La société DeepMind, une société anglaise rachetée par Google pour 400 millions de livres en 2014, essaye de changer la façon de concevoir l’intelligence artificielle dans le cadre du jeu. De tels travaux pourraient en effet être utiles pour des projets comme la Google Car, la fameuse voiture de la firme qui se conduit toute seule.

Si la stratégie principale était d’inculquer un très grand nombre de réponses en fonction d’un très grand nombre de situations prédéterminées à une machine (c’était le cas pour Deep Blue et Deeper Blue, les ordinateurs qui affrontèrent Kasparov aux échecs de 1996 à 1997), ici, il s’agit d’apprendre l’ordinateur à… apprendre.

Mis devant des classiques de l’Atari 2600 comme Breakout, le programme commence d’abord par jouer un peu au hasard, renvoyant la balle sans trop de stratégie. Par l’apprentissage par l’échec et au bout de 600 parties sans aucune modification de l’algorithme, l’ordinateur est parvenu à déployer une stratégie extrêmement efficace consistant à créer des tunnels sur les côtés pour détruire le mur par l’arrière.

Un des membres de l’équipe derrière la conception de ce logiciel, Vlad Mnih, explique ainsi au Guardian qu’il est « extrêmement amusant de voir des ordinateurs découvrir des choses que vous n’avez pas trouvées vous-même ».
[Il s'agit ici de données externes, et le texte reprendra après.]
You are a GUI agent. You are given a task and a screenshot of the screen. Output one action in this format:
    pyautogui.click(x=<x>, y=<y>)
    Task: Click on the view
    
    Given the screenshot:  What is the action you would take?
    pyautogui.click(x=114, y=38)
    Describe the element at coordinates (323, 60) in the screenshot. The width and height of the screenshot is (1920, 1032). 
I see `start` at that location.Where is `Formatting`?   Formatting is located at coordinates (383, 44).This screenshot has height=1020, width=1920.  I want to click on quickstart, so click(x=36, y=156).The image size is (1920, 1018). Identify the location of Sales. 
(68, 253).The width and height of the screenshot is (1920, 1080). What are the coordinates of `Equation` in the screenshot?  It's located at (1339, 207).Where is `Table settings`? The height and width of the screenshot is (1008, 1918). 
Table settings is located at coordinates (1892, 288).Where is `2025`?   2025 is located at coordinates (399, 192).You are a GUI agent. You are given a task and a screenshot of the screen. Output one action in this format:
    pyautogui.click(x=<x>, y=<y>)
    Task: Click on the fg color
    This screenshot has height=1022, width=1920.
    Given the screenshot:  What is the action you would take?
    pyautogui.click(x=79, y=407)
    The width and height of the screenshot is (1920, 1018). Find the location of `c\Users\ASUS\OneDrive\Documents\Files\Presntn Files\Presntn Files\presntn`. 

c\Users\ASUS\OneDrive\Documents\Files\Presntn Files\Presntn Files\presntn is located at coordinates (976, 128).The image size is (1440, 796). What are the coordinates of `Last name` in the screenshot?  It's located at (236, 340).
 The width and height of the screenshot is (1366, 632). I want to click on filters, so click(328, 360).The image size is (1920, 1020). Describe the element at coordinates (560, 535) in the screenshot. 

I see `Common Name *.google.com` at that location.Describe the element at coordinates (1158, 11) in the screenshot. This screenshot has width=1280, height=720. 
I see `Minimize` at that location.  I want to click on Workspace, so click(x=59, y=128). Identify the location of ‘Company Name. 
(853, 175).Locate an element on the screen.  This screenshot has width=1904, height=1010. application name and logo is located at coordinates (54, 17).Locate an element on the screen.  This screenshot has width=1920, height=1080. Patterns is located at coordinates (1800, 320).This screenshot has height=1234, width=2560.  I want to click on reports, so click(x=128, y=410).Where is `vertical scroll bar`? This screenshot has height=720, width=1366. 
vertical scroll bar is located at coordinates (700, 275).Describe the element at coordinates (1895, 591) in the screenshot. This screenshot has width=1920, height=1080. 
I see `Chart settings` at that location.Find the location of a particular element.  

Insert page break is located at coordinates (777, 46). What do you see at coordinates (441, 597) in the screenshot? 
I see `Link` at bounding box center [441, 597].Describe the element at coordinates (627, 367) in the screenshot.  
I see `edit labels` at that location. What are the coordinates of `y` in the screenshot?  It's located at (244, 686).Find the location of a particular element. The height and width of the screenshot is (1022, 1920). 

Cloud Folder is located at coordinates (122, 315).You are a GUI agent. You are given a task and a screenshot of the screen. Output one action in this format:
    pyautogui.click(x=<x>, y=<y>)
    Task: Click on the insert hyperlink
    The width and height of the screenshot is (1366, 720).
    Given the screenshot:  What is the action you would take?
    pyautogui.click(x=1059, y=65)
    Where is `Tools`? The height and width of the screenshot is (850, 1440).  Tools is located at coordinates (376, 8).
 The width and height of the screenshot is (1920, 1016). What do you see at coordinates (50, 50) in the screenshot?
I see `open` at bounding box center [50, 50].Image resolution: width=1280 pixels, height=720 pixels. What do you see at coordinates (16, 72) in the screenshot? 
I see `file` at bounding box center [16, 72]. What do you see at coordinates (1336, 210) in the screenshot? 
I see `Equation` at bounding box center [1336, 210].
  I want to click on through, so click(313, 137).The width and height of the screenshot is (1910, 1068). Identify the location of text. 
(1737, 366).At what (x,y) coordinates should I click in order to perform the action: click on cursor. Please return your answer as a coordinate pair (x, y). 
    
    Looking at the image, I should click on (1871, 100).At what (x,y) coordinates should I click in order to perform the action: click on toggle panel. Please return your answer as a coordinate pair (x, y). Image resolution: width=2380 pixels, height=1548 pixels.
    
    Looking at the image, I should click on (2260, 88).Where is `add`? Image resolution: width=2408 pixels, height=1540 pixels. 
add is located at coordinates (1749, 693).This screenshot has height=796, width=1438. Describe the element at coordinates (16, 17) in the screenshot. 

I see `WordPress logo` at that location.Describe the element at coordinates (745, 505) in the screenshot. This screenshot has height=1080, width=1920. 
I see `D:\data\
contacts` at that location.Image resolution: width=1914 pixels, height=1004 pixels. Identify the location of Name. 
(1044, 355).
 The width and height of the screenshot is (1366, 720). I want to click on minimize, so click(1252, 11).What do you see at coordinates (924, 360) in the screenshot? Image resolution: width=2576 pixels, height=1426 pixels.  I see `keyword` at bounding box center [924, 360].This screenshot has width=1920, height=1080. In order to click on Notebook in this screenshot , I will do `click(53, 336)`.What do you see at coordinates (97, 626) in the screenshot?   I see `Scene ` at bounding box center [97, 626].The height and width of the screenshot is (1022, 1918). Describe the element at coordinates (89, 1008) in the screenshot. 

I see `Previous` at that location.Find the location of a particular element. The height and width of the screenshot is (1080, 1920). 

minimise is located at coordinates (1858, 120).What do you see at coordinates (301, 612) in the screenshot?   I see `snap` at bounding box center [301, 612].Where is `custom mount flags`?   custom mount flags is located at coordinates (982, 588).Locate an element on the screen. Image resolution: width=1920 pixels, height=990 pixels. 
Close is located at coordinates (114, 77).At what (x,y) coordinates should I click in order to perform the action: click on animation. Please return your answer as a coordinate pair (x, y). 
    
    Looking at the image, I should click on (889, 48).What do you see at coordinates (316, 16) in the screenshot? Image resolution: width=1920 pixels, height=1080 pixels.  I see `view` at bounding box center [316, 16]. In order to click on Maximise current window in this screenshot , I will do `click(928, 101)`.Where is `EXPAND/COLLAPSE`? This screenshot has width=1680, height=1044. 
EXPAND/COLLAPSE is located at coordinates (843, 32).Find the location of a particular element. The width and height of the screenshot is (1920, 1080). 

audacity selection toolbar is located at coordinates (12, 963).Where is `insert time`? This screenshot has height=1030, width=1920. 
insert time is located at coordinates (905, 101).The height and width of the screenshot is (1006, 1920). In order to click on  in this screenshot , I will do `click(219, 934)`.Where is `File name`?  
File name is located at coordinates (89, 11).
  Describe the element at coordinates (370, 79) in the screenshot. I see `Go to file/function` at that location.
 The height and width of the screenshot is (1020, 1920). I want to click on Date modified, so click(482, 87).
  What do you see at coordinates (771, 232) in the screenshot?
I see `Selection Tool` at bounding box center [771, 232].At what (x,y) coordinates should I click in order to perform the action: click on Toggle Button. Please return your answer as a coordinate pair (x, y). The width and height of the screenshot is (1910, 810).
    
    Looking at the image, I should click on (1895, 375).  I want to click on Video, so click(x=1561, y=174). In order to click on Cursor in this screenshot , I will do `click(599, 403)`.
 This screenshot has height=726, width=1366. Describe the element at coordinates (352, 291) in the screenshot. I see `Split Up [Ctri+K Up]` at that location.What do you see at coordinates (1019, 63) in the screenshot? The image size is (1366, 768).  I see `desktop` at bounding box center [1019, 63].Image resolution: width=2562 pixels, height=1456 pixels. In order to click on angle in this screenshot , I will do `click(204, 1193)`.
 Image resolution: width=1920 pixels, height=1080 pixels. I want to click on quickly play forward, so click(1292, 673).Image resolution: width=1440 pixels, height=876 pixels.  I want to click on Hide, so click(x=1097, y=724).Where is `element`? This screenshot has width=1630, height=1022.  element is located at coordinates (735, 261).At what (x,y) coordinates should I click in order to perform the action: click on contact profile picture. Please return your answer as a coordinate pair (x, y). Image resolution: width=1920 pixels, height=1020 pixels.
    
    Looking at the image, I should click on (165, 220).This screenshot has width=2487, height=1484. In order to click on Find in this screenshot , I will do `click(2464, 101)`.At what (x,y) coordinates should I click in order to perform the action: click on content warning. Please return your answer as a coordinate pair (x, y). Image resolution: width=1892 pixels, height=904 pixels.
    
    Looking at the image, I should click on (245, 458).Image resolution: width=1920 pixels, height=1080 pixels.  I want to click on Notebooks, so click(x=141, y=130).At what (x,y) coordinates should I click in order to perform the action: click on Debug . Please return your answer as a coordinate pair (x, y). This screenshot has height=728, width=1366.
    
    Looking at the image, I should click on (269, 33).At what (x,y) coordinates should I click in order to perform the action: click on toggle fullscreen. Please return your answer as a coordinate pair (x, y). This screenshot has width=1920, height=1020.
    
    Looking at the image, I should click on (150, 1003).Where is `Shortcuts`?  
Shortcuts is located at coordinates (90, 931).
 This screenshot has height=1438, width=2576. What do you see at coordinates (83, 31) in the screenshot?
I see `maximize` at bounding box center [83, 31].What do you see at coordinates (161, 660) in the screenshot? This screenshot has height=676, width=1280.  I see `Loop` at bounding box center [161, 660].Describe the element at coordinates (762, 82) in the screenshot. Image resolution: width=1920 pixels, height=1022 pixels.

Le fondateur de la société, Demis Hassabis, est quant à lui à deux doigts de parler de « créativité », capacité que l’on pense pourtant uniquement propre aux humains.

Un jour les machines seront capables d’une certaine forme de créativité, mais nous n’y sommes pas encore.

L’algorithme n’a d’ailleurs pas seulement joué à Breakout, mais a été mis à l’épreuve de nombreux titres comme Pong ou Space Invaders. Le très célèbre magazine scientifique Nature qui a publié l’étude sur ces travaux a montré que l’ordinateur parvenait à se hisser à au moins 75 % du niveau de testeurs de jeux professionnels sur la moitié des jeux soumis à la machine.

L’étude montre également que le programme est spécifiquement meilleur sur certains types de jeux comme Space Invaders, Pong ou Breakout. Cependant, elle se montrait bien moins performante sur des jeux demandant de la planification sur un temps plus long. Il manque à la machine la capacité de pouvoir intégrer des objectifs plus ambitieux que de simplement marquer le plus de points. Les développeurs de Google veulent ainsi le coupler à un composant de mémoire pour tenter de faire jouer le logiciel à des jeux plus complexes.

Quant à ceux qui, comme Elon Musk, ont peur qu’un jour les robots se rebellent, Google tient à les rassurer :

Nous sommes d’accord avec lui sur le fait qu’il y ait des risques qu’il faut garder à l’esprit, mais nous sommes encore à des décennies de créer des technologies qui pourraient être réellement inquiétantes.

Pas pour demain, donc. Mais pour après-demain, peut-être.